**Text passage**
A new study found new reasons why you should always be well-rested. It found some links between lack of sleep and dementia, specifically when people are in their 50’s and 60’s.
Published in the journal Nature Communications, the study tracked over 8,000 subjects from Britain, starting when they were 50-years-old. Those who consistently clocked less than six hours of sleep a night were 30% more likely to develop dementia three decades later than subjects who consistently slept over seven hours a night.
The research team was able to adapt for behaviors and characteristics that could influence people’s sleep patterns and increase their risk for dementia, like smoking, alcohol consumption, physical activity, and body mass index.
“It would be really unlikely that almost three decades earlier, this sleep was a symptom of dementia, so it’s a great study in providing strong evidence that sleep is really a risk factor,” Dr. Kristine Yaffe, professor of neurology and psychiatry at the University of California, told the New York Times.
Limitations of the study include that the majority of the data was self-reported, which doesn’t allow for the most accurate results; the study didn’t differentiate between different types of dementia, and the majority of participants were white and better educated than the overall British population.

**Dataset extract**
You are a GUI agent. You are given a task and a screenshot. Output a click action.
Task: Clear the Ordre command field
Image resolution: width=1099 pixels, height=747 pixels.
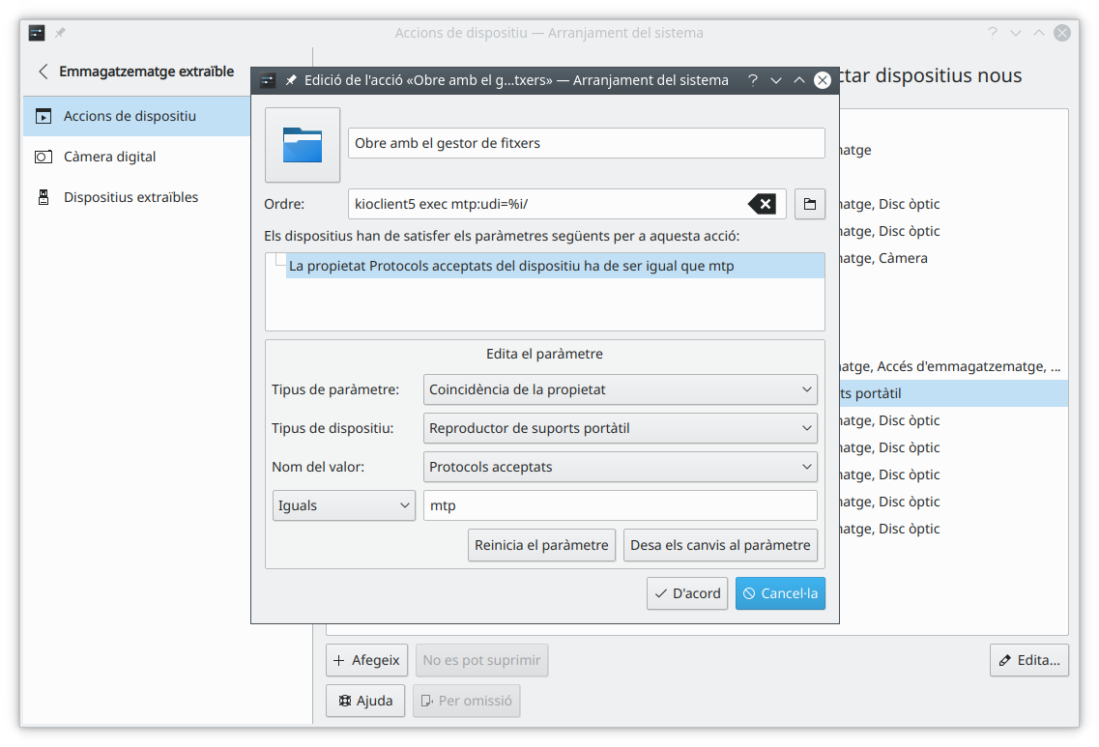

**Assigned task 1**
List every behavior or characteristic that the article on sleep and dementia says the research team adjusted for.
**Assigned task 2**
Carry the article on sleep and dementia forward from its final sentence.
The data can be set aside.

**Written reply 1**
Smoking, alcohol consumption, physical activity, body mass index

**Written reply 2**
Disordered sleep is correlated with several health conditions. While experts don’t know the connection that it could have with dementia, there are several theories in circulation. The more people are awake, the more they produce amyloid, a protein associated with Alzheimer’s. It’s also believed that during sleep, fluid flowing in the brain clears out excess proteins, which means that when this process is disrupted, harmful proteins can build up and cause brain damage.
While the study doesn’t answer all questions, experts believe that while they don’t have a completely clear picture, results show a strong connection between lack of sleep and dementia. Developing better sleep habits, a factor that’s under our control and that we can work on, could result in a preventative measure against dementia, a condition that’s long been associated with genetics and mystery.